One weet-bix, about 3/4 cup muesli, a few canned peaches and a good dollop of yoghurt is pretty much what I have eaten for breakfast everyday for a really long time. A really long time. Yep, I'm definitely a creature of habit - even I was going out for brunch I'd have to at least have a couple of weet-bix to line my stomach for what was coming. Some may call me a wuss or a creature of habit but regardless -yesterday morning something in the wind changed because I felt like something a little more heavy than my usual cereal saga. I wanted Pancakes. Badly. AND I didn't even want weet-bix to start off. I know! Shock horror. Quite a big deal and may have the potential to become a regular thing. Did you know they don't even take much longer to prepare than my usual cereal breakfast?

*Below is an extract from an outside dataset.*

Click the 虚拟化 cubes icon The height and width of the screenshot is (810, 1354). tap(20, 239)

If you're already thinking I'm pretty weird it gets worse. I wanted peanut butter and plums of my pancakes - together. Yes, that's what that brown gooey thing on the side of my plate is. But before you judge, may I just say that this is an extremely tasty combination? I dare you to try it. It has the sweet, tangy, savory taste going on all in one go. Mmm! To be fair I did use Pics' really good peanut butter (only the most ahhmazing peanut butter ever made).

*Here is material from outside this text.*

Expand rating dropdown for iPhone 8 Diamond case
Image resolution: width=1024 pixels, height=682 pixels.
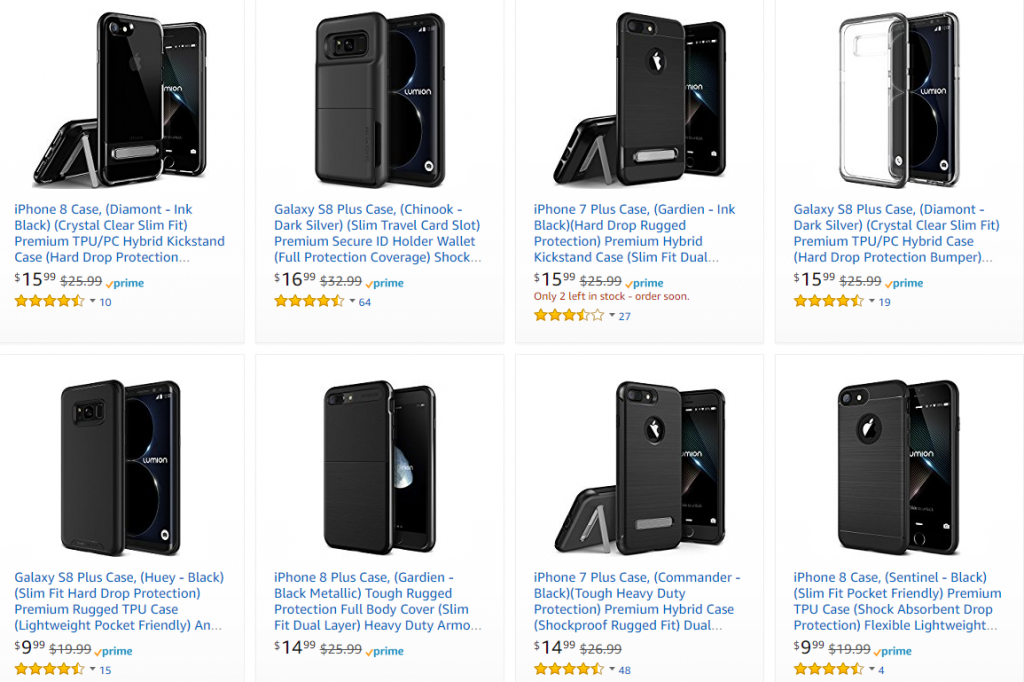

While I was eating this one, my other pancake was waiting patiently in the pan and to my delight was super crispy when I came to eat it. All it needed was a good drizzle of maple syrup and - deliciousness in my mouth.
Pancakes For One:
Ingredients:
1/4 cup self raising flour
1/2 cup buttermilk or milk with one tsp lemon juice
pinch of salt
1 egg
a sprinkle of rolled oats
*NB
Blend together to make a smooth, pourable batter. Add more or less flour to create this consistency. Lightly grease a heavy pan and cook ladlefuls of mixture over a medium heat. Once the pancake bubbles, turn over. Makes about 4 medium sized pancakes.
*NB: Because it was early morning time, I didn't add any extra butter in the mixture (just lots to the pan) and the sweetness came from the toppings. If you'd like it extra sweet, add 2 tsp sugar and 1 tablespoon butter, melted to the mixture.
If you have mixture left over, cook it up and leave the pancakes in the fridge for the next day, or freeze them and toast them.